Lately tho, my new wicks taste burnt after about 1 tank of juice. And when I look at the wick, it is burnt looking by the coil.
I never had this issue in the past, but since i changed to the CoilMaster cotton that came with my coiling kit, every one tastes burnt.
Is this just an issue with the cotton or could there be something else I'm doing wrong?


----------



## Riaz (8/2/16)

HalfLifeZA said:


> I've been using the RDA deck on my Subtank for a while and am loving it.
> Lately tho, my new wicks taste burnt after about 1 tank of juice. And when I look at the wick, it is burnt looking by the coil.
> I never had this issue in the past, but since i changed to the CoilMaster cotton that came with my coiling kit, every one tastes burnt.
> Is this just an issue with the cotton or could there be something else I'm doing wrong?

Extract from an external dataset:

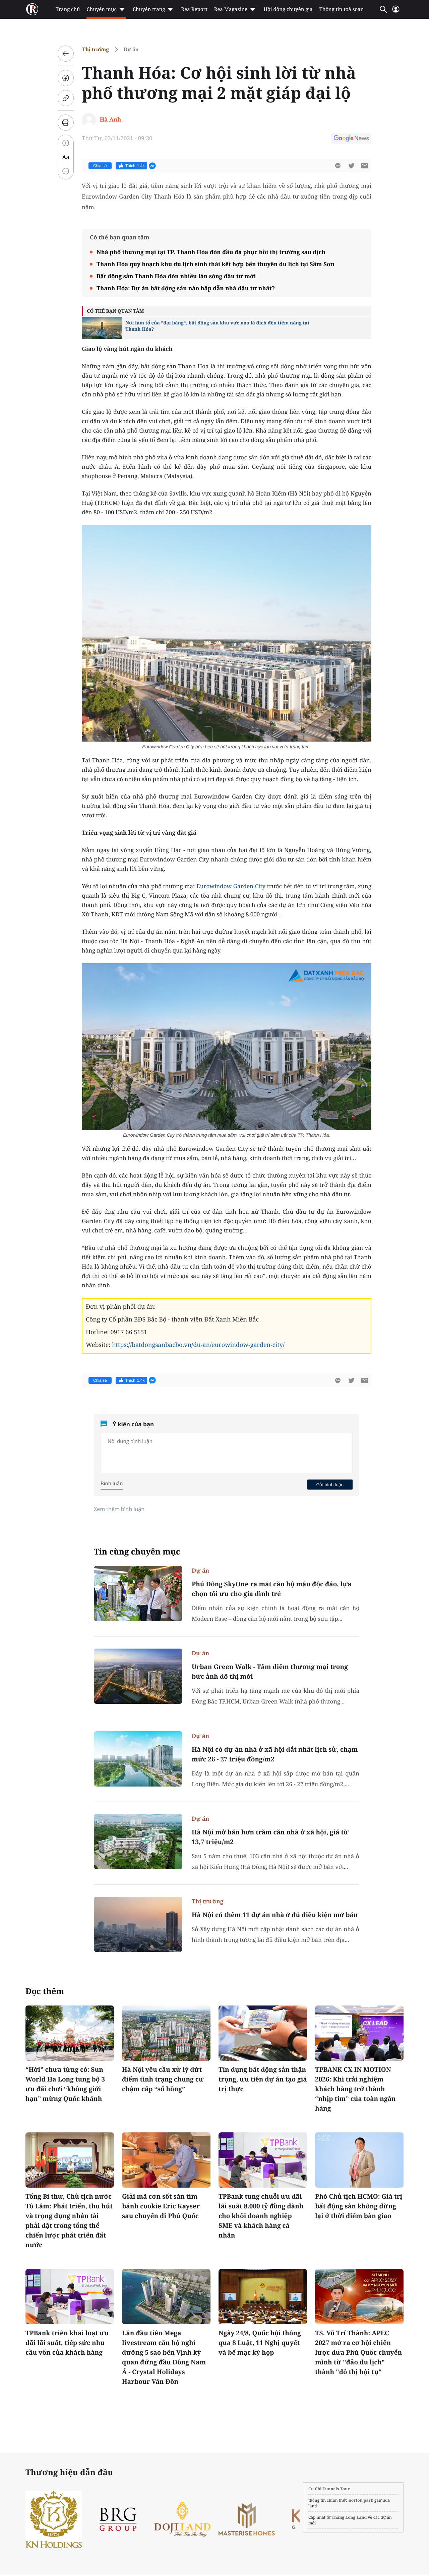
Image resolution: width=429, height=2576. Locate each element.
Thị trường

Burnt wicks are generally caused by them not wicking quick enough 

Are you using the same amount of wick as before?

Post a pic or 3 of your deck so we can have a look and advise from there.


----------



## HalfLifeZA (8/2/16)

I'll post some pics later. I think I am using the same amount of wick. In fact, my last try, I used a lot more to see if that was the problem, but it burnt even quicker. I had absolutely no issues when I was using the Kanger cotton I got when I bought the pre-rolled coils for the RDA


----------



## HalfLifeZA (9/2/16)

Update,
I tried cotton bacon for the 1st time last night and all my troubles are over! No more burning and much better taste.
I am now officially a fan of cotton bacon v2

Reactions: Like 2 | Agree 1 | Winner 1


----------



## BibbyBubbly (9/2/16)

HalfLifeZA said:


> Update,
> I tried cotton bacon for the 1st time last night and all my troubles are over! No more burning and much better taste.
> I am now officially a fan of cotton bacon v2


Hi @HalfLifeZA . I have had the exact same problem numerous times and every single time its because I threaded through to much cotton. But if I wick it to loose I get hectic spit-back and after 1 tank I gurgling sound. Trail and error I guess!! Glad you came right with the cotton bacon, I must still try the sample I got from Vape Club.


----------



## HalfLifeZA (9/2/16)

@BibbyBubbly definitely try the cotton bacon!! I wicked a tank and a dripper last night and both are working better than ever now!

Reactions: Like 1


----------



## jguile415 (9/2/16)

Dove cotton balls FTW! R25 for a year's supply of wick

Reactions: Like 1 | Funny 1


----------



## jguile415 (11/2/16)

I wick all my coils with dove cotton... it rocks!


----------



## HalfLifeZA (12/2/16)

@jguile415 do yourself a favour and try cotton bacon v2. I thought other wicking material was good, but now I know different!


----------